Records contained in a dataset
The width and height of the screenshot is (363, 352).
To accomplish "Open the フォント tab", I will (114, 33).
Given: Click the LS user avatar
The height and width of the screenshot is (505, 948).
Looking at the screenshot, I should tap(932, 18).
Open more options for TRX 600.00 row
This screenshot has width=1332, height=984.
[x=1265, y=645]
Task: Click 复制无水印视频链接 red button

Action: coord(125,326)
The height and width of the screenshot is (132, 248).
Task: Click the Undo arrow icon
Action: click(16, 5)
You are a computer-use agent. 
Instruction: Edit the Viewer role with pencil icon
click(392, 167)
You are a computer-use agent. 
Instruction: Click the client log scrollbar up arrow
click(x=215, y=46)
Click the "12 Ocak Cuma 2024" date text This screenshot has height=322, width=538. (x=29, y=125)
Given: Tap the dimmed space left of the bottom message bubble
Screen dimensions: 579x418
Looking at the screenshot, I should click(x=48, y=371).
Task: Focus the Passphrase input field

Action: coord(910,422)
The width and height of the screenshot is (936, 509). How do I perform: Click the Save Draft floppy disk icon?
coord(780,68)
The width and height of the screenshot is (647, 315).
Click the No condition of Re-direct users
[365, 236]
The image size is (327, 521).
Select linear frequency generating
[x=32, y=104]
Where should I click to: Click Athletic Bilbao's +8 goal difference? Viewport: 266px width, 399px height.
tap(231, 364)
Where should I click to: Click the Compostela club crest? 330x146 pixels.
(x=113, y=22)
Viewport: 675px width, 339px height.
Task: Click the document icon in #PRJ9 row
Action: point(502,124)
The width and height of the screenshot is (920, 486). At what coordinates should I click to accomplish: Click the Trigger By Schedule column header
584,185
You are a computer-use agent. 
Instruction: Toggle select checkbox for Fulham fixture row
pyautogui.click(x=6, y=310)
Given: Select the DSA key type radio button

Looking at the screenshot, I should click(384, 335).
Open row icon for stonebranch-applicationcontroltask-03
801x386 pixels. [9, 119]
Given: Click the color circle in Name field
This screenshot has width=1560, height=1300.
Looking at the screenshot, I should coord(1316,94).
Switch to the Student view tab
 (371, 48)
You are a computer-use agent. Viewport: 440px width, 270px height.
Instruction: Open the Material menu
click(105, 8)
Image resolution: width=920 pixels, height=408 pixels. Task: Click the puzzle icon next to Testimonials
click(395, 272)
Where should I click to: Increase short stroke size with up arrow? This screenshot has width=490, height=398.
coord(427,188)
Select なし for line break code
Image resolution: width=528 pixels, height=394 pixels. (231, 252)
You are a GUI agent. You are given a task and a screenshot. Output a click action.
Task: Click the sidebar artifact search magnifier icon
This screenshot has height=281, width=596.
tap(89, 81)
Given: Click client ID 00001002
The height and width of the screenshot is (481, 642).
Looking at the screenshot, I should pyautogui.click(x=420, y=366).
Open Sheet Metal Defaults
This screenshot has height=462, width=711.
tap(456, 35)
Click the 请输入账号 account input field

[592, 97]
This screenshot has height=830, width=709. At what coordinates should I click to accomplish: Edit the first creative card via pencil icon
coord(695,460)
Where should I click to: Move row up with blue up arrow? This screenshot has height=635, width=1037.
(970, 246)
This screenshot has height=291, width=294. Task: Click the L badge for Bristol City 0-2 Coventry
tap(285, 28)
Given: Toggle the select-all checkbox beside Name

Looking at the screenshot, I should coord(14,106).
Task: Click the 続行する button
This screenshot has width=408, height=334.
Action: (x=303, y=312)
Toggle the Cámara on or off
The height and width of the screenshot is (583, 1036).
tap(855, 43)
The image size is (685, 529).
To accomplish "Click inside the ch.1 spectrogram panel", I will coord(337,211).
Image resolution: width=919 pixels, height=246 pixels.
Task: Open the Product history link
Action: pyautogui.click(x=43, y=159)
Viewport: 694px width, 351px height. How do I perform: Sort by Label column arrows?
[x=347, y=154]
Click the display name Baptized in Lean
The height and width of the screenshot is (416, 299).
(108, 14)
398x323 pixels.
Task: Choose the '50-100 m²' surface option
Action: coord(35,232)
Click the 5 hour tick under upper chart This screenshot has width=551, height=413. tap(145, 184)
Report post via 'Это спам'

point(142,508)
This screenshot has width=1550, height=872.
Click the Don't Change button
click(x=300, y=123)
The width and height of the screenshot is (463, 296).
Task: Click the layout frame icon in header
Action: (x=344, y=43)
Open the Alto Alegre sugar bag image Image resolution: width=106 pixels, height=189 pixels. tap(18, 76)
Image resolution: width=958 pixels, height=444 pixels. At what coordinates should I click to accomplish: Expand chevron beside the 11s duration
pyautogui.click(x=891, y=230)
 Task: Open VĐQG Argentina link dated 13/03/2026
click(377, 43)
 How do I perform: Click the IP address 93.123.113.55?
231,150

#### Description of the task:
With nothing added or dropped, reproduce all the data exactly.

#### Your solution:
The width and height of the screenshot is (363, 352).
To accomplish "Open the フォント tab", I will (114, 33).
Given: Click the LS user avatar
The height and width of the screenshot is (505, 948).
Looking at the screenshot, I should tap(932, 18).
Open more options for TRX 600.00 row
This screenshot has width=1332, height=984.
[x=1265, y=645]
Task: Click 复制无水印视频链接 red button

Action: coord(125,326)
The height and width of the screenshot is (132, 248).
Task: Click the Undo arrow icon
Action: click(16, 5)
You are a computer-use agent. 
Instruction: Edit the Viewer role with pencil icon
click(392, 167)
You are a computer-use agent. 
Instruction: Click the client log scrollbar up arrow
click(x=215, y=46)
Click the "12 Ocak Cuma 2024" date text This screenshot has height=322, width=538. (x=29, y=125)
Given: Tap the dimmed space left of the bottom message bubble
Screen dimensions: 579x418
Looking at the screenshot, I should click(x=48, y=371).
Task: Focus the Passphrase input field

Action: coord(910,422)
The width and height of the screenshot is (936, 509). How do I perform: Click the Save Draft floppy disk icon?
coord(780,68)
The width and height of the screenshot is (647, 315).
Click the No condition of Re-direct users
[365, 236]
The image size is (327, 521).
Select linear frequency generating
[x=32, y=104]
Where should I click to: Click Athletic Bilbao's +8 goal difference? Viewport: 266px width, 399px height.
tap(231, 364)
Where should I click to: Click the Compostela club crest? 330x146 pixels.
(x=113, y=22)
Viewport: 675px width, 339px height.
Task: Click the document icon in #PRJ9 row
Action: point(502,124)
The width and height of the screenshot is (920, 486). At what coordinates should I click to accomplish: Click the Trigger By Schedule column header
584,185
You are a computer-use agent. 
Instruction: Toggle select checkbox for Fulham fixture row
pyautogui.click(x=6, y=310)
Given: Select the DSA key type radio button

Looking at the screenshot, I should click(384, 335).
Open row icon for stonebranch-applicationcontroltask-03
801x386 pixels. [9, 119]
Given: Click the color circle in Name field
This screenshot has width=1560, height=1300.
Looking at the screenshot, I should coord(1316,94).
Switch to the Student view tab
 (371, 48)
You are a computer-use agent. Viewport: 440px width, 270px height.
Instruction: Open the Material menu
click(105, 8)
Image resolution: width=920 pixels, height=408 pixels. Task: Click the puzzle icon next to Testimonials
click(395, 272)
Where should I click to: Increase short stroke size with up arrow? This screenshot has width=490, height=398.
coord(427,188)
Select なし for line break code
Image resolution: width=528 pixels, height=394 pixels. (231, 252)
You are a GUI agent. You are given a task and a screenshot. Output a click action.
Task: Click the sidebar artifact search magnifier icon
This screenshot has height=281, width=596.
tap(89, 81)
Given: Click client ID 00001002
The height and width of the screenshot is (481, 642).
Looking at the screenshot, I should pyautogui.click(x=420, y=366).
Open Sheet Metal Defaults
This screenshot has height=462, width=711.
tap(456, 35)
Click the 请输入账号 account input field

[592, 97]
This screenshot has height=830, width=709. At what coordinates should I click to accomplish: Edit the first creative card via pencil icon
coord(695,460)
Where should I click to: Move row up with blue up arrow? This screenshot has height=635, width=1037.
(970, 246)
This screenshot has height=291, width=294. Task: Click the L badge for Bristol City 0-2 Coventry
tap(285, 28)
Given: Toggle the select-all checkbox beside Name

Looking at the screenshot, I should coord(14,106).
Task: Click the 続行する button
This screenshot has width=408, height=334.
Action: (x=303, y=312)
Toggle the Cámara on or off
The height and width of the screenshot is (583, 1036).
tap(855, 43)
The image size is (685, 529).
To accomplish "Click inside the ch.1 spectrogram panel", I will coord(337,211).
Image resolution: width=919 pixels, height=246 pixels.
Task: Open the Product history link
Action: pyautogui.click(x=43, y=159)
Viewport: 694px width, 351px height. How do I perform: Sort by Label column arrows?
[x=347, y=154]
Click the display name Baptized in Lean
The height and width of the screenshot is (416, 299).
(108, 14)
398x323 pixels.
Task: Choose the '50-100 m²' surface option
Action: coord(35,232)
Click the 5 hour tick under upper chart This screenshot has width=551, height=413. tap(145, 184)
Report post via 'Это спам'

point(142,508)
This screenshot has width=1550, height=872.
Click the Don't Change button
click(x=300, y=123)
The width and height of the screenshot is (463, 296).
Task: Click the layout frame icon in header
Action: (x=344, y=43)
Open the Alto Alegre sugar bag image Image resolution: width=106 pixels, height=189 pixels. tap(18, 76)
Image resolution: width=958 pixels, height=444 pixels. At what coordinates should I click to accomplish: Expand chevron beside the 11s duration
pyautogui.click(x=891, y=230)
 Task: Open VĐQG Argentina link dated 13/03/2026
click(377, 43)
 How do I perform: Click the IP address 93.123.113.55?
231,150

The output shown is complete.